TAREAS =>
a) Responde estas preguntas sobre el texto acerca de la nueva creación:
(i) ¿Cómo imagina el fin del mundo la tesis cataclismática?
(ii) ¿De qué mundo es Cristo creador, salvador y cabeza?
(iii) ¿Qué sistemas dualistas se mencionan entre paréntesis?
b) Reproduce sin cambios el fragmento del texto acerca de la nueva creación que empieza en las palabras "Es significativo constatar" y termina después de las palabras "gnosis, maniqueísmo, etc.)".

TEXTO DADO =>

◇ ◇ ◇ ◇ ◇

Problemática teológica 
Comencemos por reseñar brevemente una cuestión previa, que en otro tiempo preocupó 
a los teólogos: el mundo de la nueva creación, ¿sera este mismo, transformado, o bien se 
tratará de otro mundo que reemplace a éste? A nadie se le ocultan hoy las raíces dualistas 
de la tesis cataclismática, que se imagina el fin del mundo como destrucción del mundo 
presente y creatio ex nihilo del mundo futuro.
Este esquema sustitutivo, propio de la apocalíptica, en el que desaparece cualquier 
rastro de continuidad en favor de una total ruptura, carece en absoluto de viabilidad. Los 
supuestos antropológico y cristológico de la nueva creación, tal y como los hemos visto 
contenidos en la Escritura y la fe de la Iglesia, postulan una identidad básica entre el 
cosmos actual y los cielos y tierra nuevos 108. EI hombre, en efecto, es solidario de este 
mundo, no de otro; Cristo es creador, salvador y cabeza de este mundo, no de otro. Su 
humanidad gloriosa, principio renovador de toda la materia, esta biológicamente 
emparentada con este mundo, no con otro 109. 
Es significativo constatar que la teoría de la total ruptura, nacida del pesimismo 
cosmológico propio de los sistemas dualistas (apocalíptica, gnosis, maniqueísmo, etc.)

◇ ◇ ◇ ◇ ◇

EXTRACTO DE DATOS =>
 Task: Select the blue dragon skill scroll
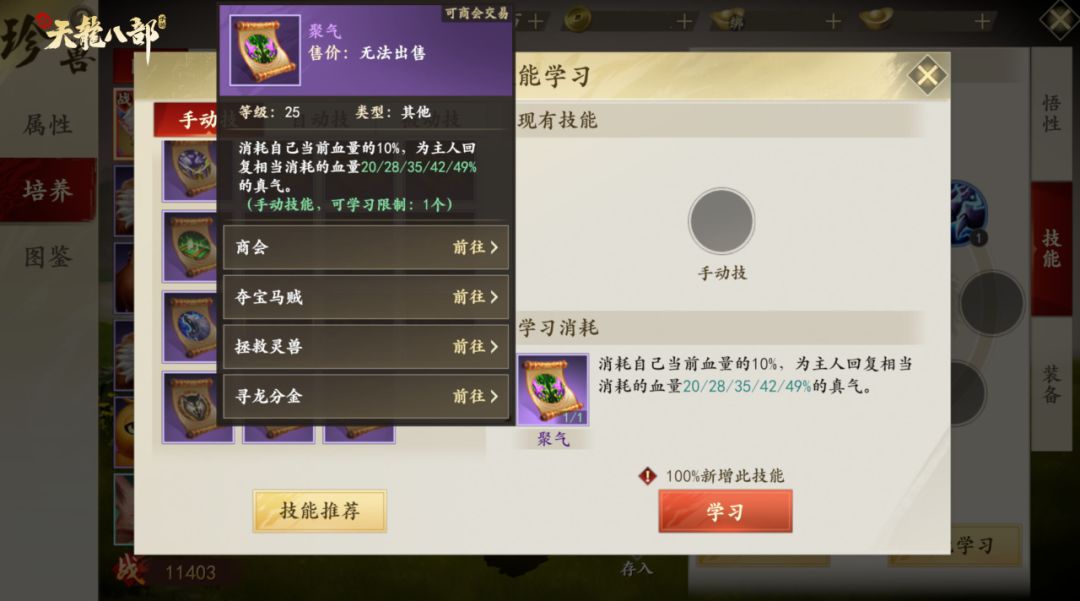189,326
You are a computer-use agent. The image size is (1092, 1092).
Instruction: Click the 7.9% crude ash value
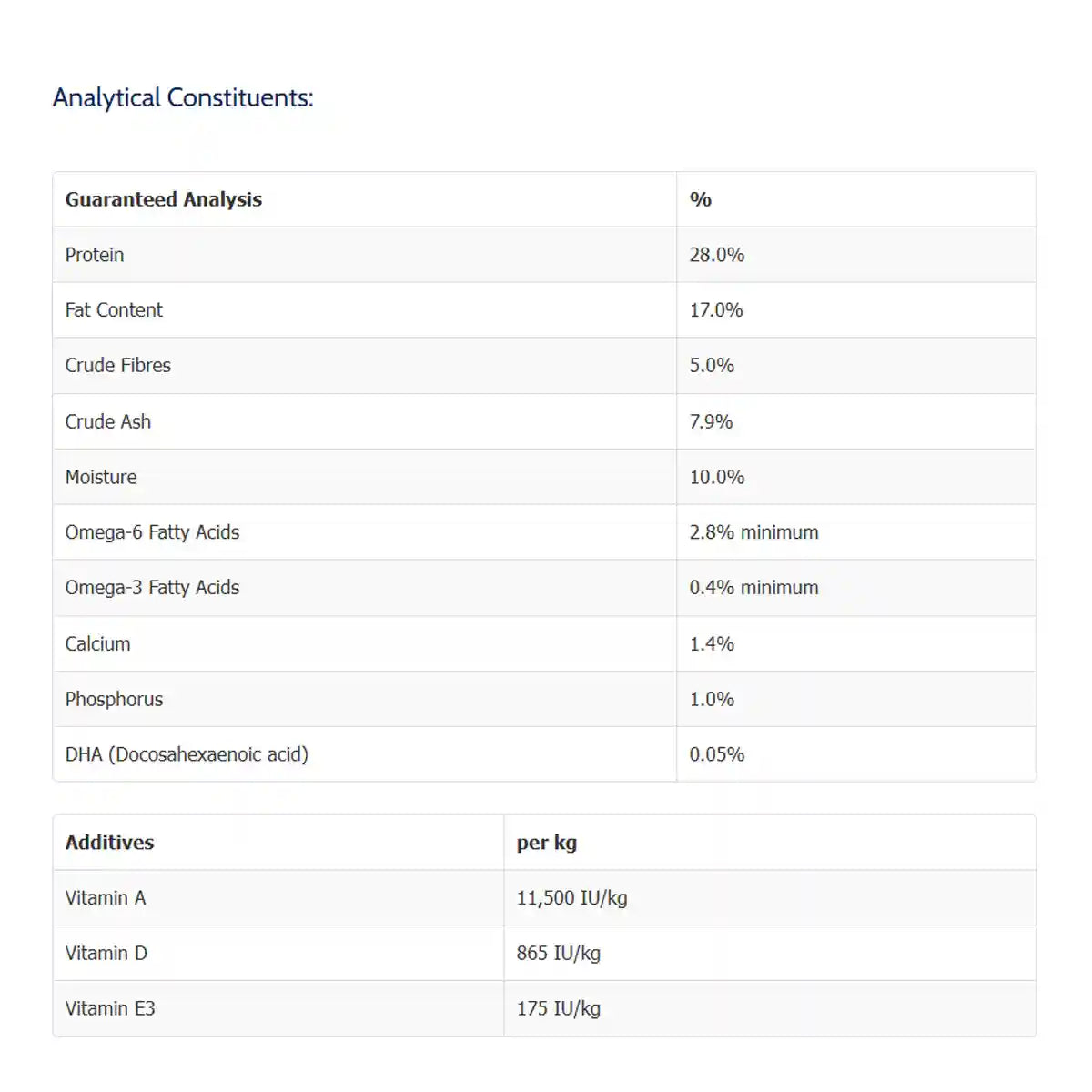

◇ ◇ ◇ ◇ ◇

SOLUCIONES =>
a)
(i) Como destrucción del mundo presente y creatio ex nihilo del mundo futuro.
(ii) De este mundo, no de otro.
(iii) La apocalíptica, la gnosis y el maniqueísmo.

b)
Es significativo constatar que la teoría de la total ruptura, nacida del pesimismo 
cosmológico propio de los sistemas dualistas (apocalíptica, gnosis, maniqueísmo, etc.)